My theology is so simple a five-year-old can understand it.  I can reduce it to simple paragraph.  So, if it is so simple why has so much been written?  I have no idea.  I really don't.  It's because life is so complex and so, belief is very complex.  In Mark 4:13 Jesus says all His parables say the same thing.  Maybe all books and every book in the Bible say the same thing.  Maybe every book ever written about Jesus says the same thing.  Maybe every theologian says the same thing.

I can reduce it all to a paragraph.  But how?  My Guides showed me how.  I had to learn how.  I just kept at it until I got it right.  I worked hard at simplification.  It's the one thing I've wanted all my life.  God and theology was too complicated.  It had to be made simple for a five-year-old.  But I had training in the greatest understanding.  But how many could have that understanding?  It would take years to teach what I knew just to one congregation.  

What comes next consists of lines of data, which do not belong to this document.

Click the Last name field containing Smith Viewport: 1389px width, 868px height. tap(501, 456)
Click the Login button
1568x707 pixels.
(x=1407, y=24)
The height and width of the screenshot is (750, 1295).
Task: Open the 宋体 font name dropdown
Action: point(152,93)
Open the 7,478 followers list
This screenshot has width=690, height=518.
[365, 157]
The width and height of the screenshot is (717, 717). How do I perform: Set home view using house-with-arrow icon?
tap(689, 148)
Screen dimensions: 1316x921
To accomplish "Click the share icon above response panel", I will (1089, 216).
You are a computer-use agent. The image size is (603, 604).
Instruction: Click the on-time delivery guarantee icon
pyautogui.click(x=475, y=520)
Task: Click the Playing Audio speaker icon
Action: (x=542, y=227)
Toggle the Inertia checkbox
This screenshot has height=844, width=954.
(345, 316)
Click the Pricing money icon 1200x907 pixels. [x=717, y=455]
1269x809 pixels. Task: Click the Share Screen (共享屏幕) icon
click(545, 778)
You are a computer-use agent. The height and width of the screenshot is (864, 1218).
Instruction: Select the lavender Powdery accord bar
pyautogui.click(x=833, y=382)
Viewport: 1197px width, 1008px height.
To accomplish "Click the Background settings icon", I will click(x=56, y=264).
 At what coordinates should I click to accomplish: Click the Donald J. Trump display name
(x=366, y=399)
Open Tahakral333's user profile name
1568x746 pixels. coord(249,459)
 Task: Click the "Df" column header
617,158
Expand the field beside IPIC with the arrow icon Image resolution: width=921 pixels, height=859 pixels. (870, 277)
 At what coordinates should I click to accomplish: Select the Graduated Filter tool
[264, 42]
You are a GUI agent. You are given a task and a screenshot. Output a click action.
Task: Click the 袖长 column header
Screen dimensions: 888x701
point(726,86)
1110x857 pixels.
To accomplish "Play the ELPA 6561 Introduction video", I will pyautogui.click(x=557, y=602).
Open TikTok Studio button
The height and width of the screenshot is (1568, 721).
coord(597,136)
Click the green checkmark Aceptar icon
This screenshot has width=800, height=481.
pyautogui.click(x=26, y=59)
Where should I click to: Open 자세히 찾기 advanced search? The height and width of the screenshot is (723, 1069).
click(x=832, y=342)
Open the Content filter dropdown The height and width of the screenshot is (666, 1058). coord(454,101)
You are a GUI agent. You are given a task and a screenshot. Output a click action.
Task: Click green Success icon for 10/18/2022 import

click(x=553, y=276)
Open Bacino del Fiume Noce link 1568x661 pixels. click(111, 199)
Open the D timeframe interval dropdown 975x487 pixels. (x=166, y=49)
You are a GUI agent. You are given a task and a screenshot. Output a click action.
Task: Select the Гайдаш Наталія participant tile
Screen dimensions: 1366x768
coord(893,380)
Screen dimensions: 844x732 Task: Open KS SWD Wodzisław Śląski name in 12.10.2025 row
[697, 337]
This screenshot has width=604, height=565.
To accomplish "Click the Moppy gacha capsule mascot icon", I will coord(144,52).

So, my Guides simplified it in two and half hours.  And when they finished my thought immediately was that no one can accept what I just learned.  The experience could never be explained ley alone the theology.  I was elated beyond words, but I knew what they said would be rejected by most anyone.  It was too simple.  It took years to keep it simple.  Maybe three decades, but I think I have it. 

Humanity seeks to know as much as possible.  So, every year more and more books are added to our understanding and knowledge about God, Jesus, heaven and hell.  But do they add or clutter?  I think it's the latter.  We have cluttered thoughts about religion.  Let me see if I can write my paragraph:

All sins lead to death.  Jesus was sinless, yet He died.  But yet He lives.  He died for every sin except for murder and suicide.  So, God's Grace covers every sin.  But anger and hatred, even hatred of the self can lead to the unforgivable sins.  Our task is to love as Jesus did.  If we do that all our lives we avoid the Judgment.  

That's it in a nutshell.  That is all there is to it.  Just a simple theology a five year old can understand.  All sin leads to the possibility of either murder or suicide, which are the two sins Jesus didn't die for.  One doesn't even have to believe in my theological thinking.  Just don't take a human life including your own.  Avoid anger and hate and seek love and Peace.  I can't make it more simple.  Jesus says to seek and you will find.  In my case it found me.  I smoke a pipe to remember.  This morning it is my Angel pipe with some Old Professor and my coffee is Pablo's Pride from Guatamala.  Thank you for your time and Peace to each one of you.